Blogarchiv
Astronomie - China unveils plans for x-ray satellite to probe most violent corners of the universe

8.03.2018

ca-0309nid-extp-online

The enhanced X-Ray Timing and Polarimetry mission, planned for launch around 2025, would probe x-rays from violent, fast-changing cosmic events.

INSTITUTE OF HIGH ENERGY PHYSICS

-

China is raising the stakes in its bid to become a major player in space science. At a kick-off meeting in Beijing last week, China's National Space Science Center, part of the Chinese Academy of Sciences (CAS), began detailed design studies for a satellite that would round out an array of orbiting platforms for probing x-rays from the most violent corners of the cosmos.

The enhanced X-Ray Timing and Polarimetry (eXTP) mission would be China's most ambitious space science satellite yet—and its most expensive, with an estimated price tag of $473 million. To pull it off, China is assembling a collaboration involving more than 200 scientists so far from dozens of institutions in 20 countries. If the eXTP mission passes a final review next year, it would launch around 2025.

Chinese scientists "are becoming leaders in the field of x-ray astrophysics," says Andrea Santangelo, an astrophysicist at the University of Tübingen in Germany and eXTP's international coordinator. Last year, the National Space Science Center launched the Hard X-ray Modulation Telescope, which is observing high-energy objects such as black holes and neutron stars. As early as 2021 it will be joined by the Einstein Probe, a wide-field x-ray sentinel for transient phenomena such as gamma ray bursts and the titanic collisions of neutron stars or black holes that generate gravitational waves. "For years we have used data from U.S. and European missions," says eXTP Project Manager Lu Fangjun, an astrophysicist at the CAS Institute of High Energy Physics in Beijing. Now, he says, "We want to contribute [observational data] to the international community."

The eXTP mission would fill a unique niche in x-ray astronomy. Two pioneering x-ray telescopes launched in 1999, NASA's Chandra X-ray Observatory and Europe's XMM-Newton, capture x-rays from the distant universe, gleaning clues to the formation and evolution of stars and galaxies. eXTP will probe neutron stars and black holes closer to home and monitor how they and their environments change on short timescales. "The goal is to study fundamental physics in the most extreme conditions in terms of density of matter, magnetic fields and gravity that you cannot reproduce in labs," Santangelo says.
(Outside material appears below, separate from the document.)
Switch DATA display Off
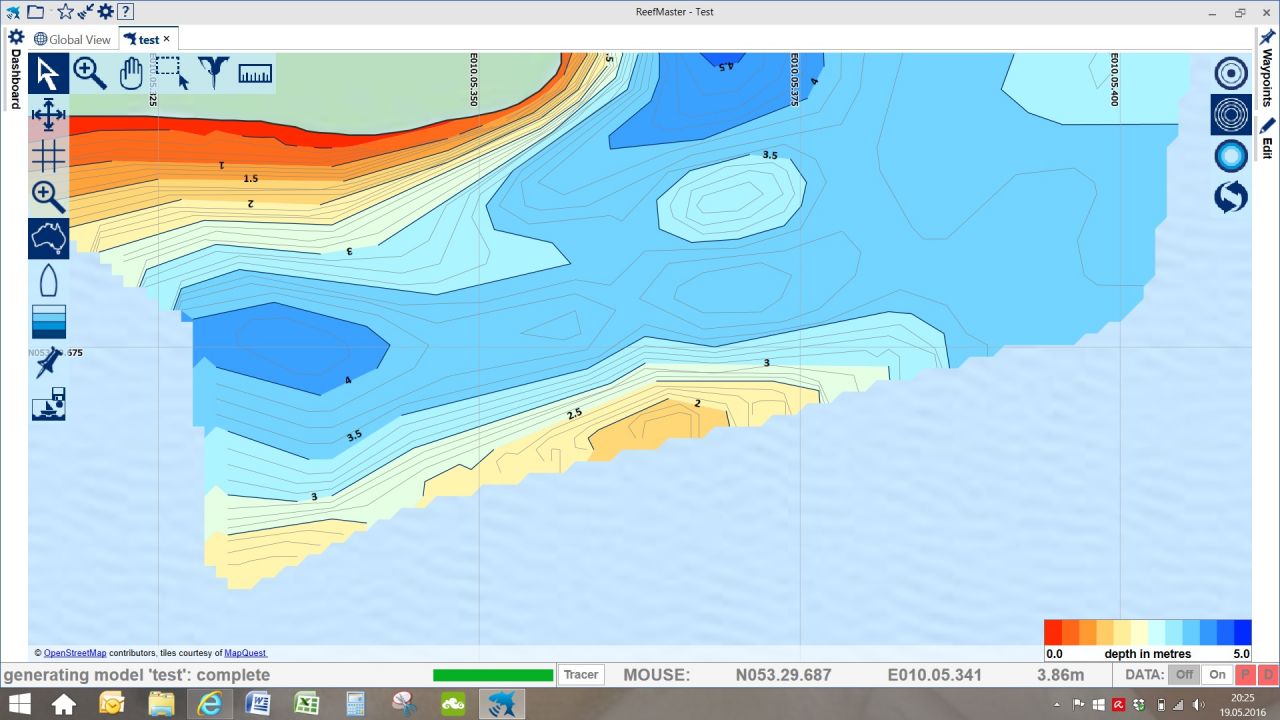pyautogui.click(x=1184, y=675)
eXTP would be able to collect more photons at a wider range of energies than previous telescopes. Three of its instruments would simultaneously measure energy spectra and polarization of x-rays from cosmic sources, and track how emissions change over microseconds to milliseconds as objects pulsate or rotate. "This powerful payload is absolutely unique," Santangelo says. Paul Ray of the U.S. Naval Research Laboratory in Washington, D.C., principal investigator of a similar proposed mission called STROBE-X, says: “Recent advances in solid-state x-ray detector technologies have been incorporated into several mission concepts including … STROBE-X and eXTP. … These new instruments will be critical in the era of time domain astronomy.”

Such data would provide clues to how matter behaves when compressed to the extreme densities thought to exist in the cores of neutron stars, and could reveal whether the stars really are made of neutrons or whether the particles have disintegrated into their constituent quarks or other exotic states. eXTP could also measure how matter behaves in the strong gravity close to black holes. Albert Einstein's general theory of relativity, which describes gravity, makes predictions, but these have never been tested under such extreme conditions. And eXTP's suite of instruments would look for evidence to support predictions about how light and matter interact in the powerful magnetic fields associated with certain neutron stars.

The eXTP Wide Field Monitor, in the meantime, would observe a large swath of sky for flashes of x-rays from transient events, for example from merging black holes and neutron stars. Other eXTP instruments, as well as visible light and gravitational wave observatories on the ground, could then train their sights on the object of interest.

Europe and China had each contemplated going it alone on a next-generation x-ray satellite before opting to team up. A European consortium has pledged to build two of the satellite's four scientific instruments. And European and Chinese scientists will provide electronics and detectors for each other's instruments. Europe could ante up further hardware or even funding if the European Space Agency (ESA) comes in on the project, which Santangelo calls "desirable and probable."

eXTP will be "a flagship mission for astrophysics" until other observatories come online, Santangelo says. These include ESA's Advanced Telescope for High-Energy Astrophysics, which, if given a final go-ahead, could be launched around 2028.

Ray and his colleagues are working on a science case and design for STROBE-X which will then be assessed by the decadal survey for astrophysics in 2020. It has similar aims as eXTP, but could have up to twice the budget. "eXTP will get good estimates of the radii of a few neutron stars, but really mapping out the parameter space nature provides will require STROBE-X," says team member Thomas Maccarone of Texas Tech University in Lubbock. A handful of U.S.-based scientists are helping define eXTP's science objectives and will likely analyze data, which Lu expects to share openly.